I have a hashed password and the plaintext password and i want to know the exact algorithm that's been used. I have the input and the output of the hash/encription algorithm. How would I know what algorithm is used?
I've never really tried to do this, but I've hung around with people who do that all the time. What I gather is that it is a bit of an art.
In some cases you can tell by length. For example SHA1 will produce 20 byte hashes (plus salt). Other schemes will have different outputs. Also you might find this hashes with separators in them (for things like salts and so on). Different systems for creating passwords have various conventions.
The people behind John the Ripper have a list of samples, but it isn't very complete. But you should at least be able to use it to eliminate some possibilities.

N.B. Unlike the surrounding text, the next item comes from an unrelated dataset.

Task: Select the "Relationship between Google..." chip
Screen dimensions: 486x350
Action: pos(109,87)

If you have a large dump of hashes, try testing them with some of the plausible formats using just the top 500 or so most common passwords. ()'123456', "Password1', etc). Once you break one of the hashes with something like that, you will know what scheme is used.

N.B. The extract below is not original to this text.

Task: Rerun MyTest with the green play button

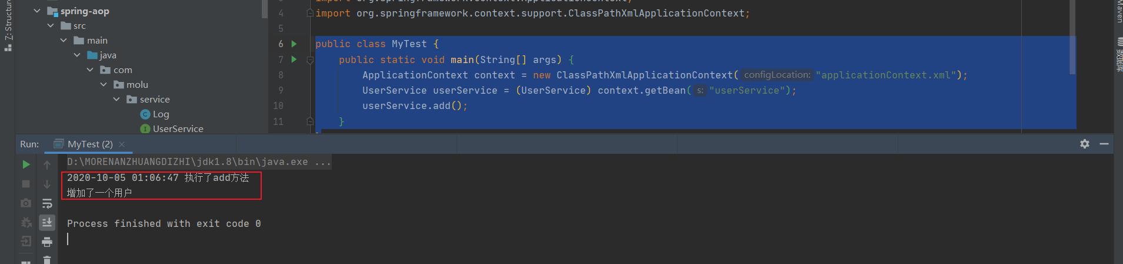Action: point(26,165)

If you want to get some idea of how the experts do this (often with very tricky hashes) you should read some of the write-ups from the teams who have competed in Korelogic's "Crack Me If You Can" competitions.
You might try search or posting to the john-users mailing list. I have found them extremely helpful in these kinds of things. There is also an active community of haschat users as well.
But because this is an art, most people will need to know more about your hash (where it came from, what it looks like) before they can give you specific help.
There is only one solution: try all known algorithms on your input until you find your output.